Cerebrium supports applications like voice AI, real-time digital avatars, and healthcare solutions, offering low-latency, cost-effective serverless GPU infrastructure with sub-5-second cold-start times and up to 40% cost savings compared to traditional cloud providers. From real-time voice bots to multimodal inference pipelines and large-scale batch jobs, the platform makes it radically easier for teams to deploy, scale, and operate AI workloads without managing a single server.
Cerebrium’s platform powers some of today’s most cutting-edge AI startups, including Tavus, Deepgram, and Vapi, among others. It is specifically optimized for real-time, high-performance use cases such as voice agents, LLM fine-tuning, video model inference, and large-scale data analytics.

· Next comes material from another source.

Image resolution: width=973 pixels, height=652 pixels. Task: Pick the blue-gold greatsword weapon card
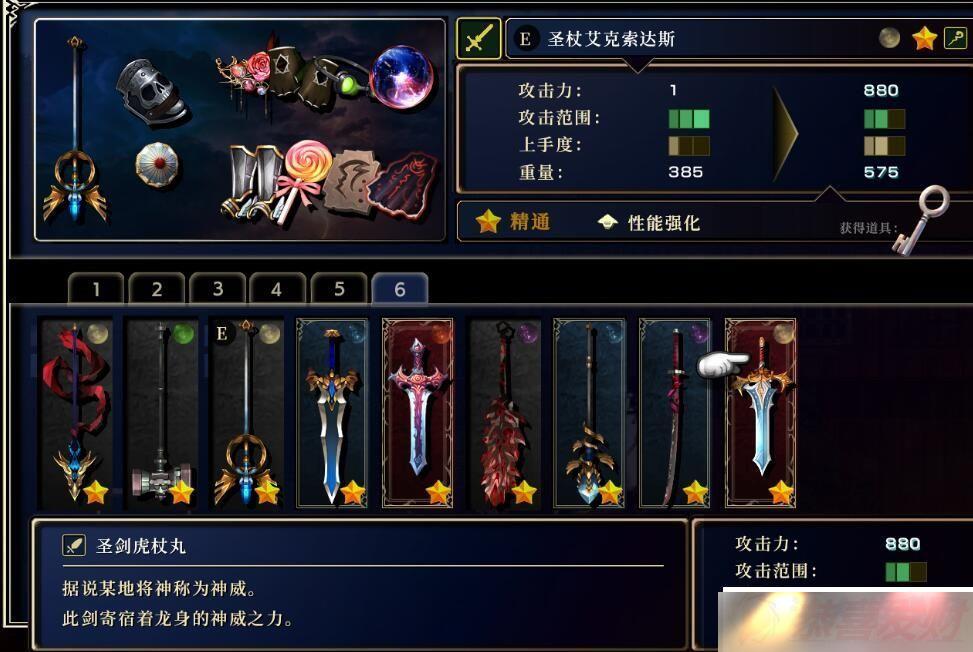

Beyond its core offering of serverless GPU infrastructure, Cerebrium provides support for batching, multi-region deployments, and large-scale data processing. This allows engineering teams to seamlessly run compute-heavy workloads with minimal configuration, scaling on demand while only paying for what they use. Importantly, the platform also meets enterprise-level security and data residency requirements, reducing the burden of compliance.
The AI infrastructure platform performance has won praise from key users. Roey Paz-Priel, ML Engineer at Tavus, noted, “We run a range of real-time audio and video models, and performance is everything. Cerebrium consistently delivers the speed and reliability we need without overhead. Even as we scaled rapidly and went viral, they met our compute demands with stability.”
Eylul Kayin, Partner at Gradient, added, “What the Cerebrium team has accomplished with such a small group is impressive. They’re enabling some of the most advanced AI voice and video applications to scale effortlessly. As real-time AI becomes foundational to digital experiences, specialized elastic infrastructure like Cerebrium’s will be essential.”
Originally founded in Cape Town, South Africa, and now headquartered in New York City, Cerebrium plans to use the new capital to build additional features and meet growing enterprise demand. The company’s move to the U.S. reflects its ambition to compete globally, while its South African origins underscore the growing influence of African tech in AI innovation.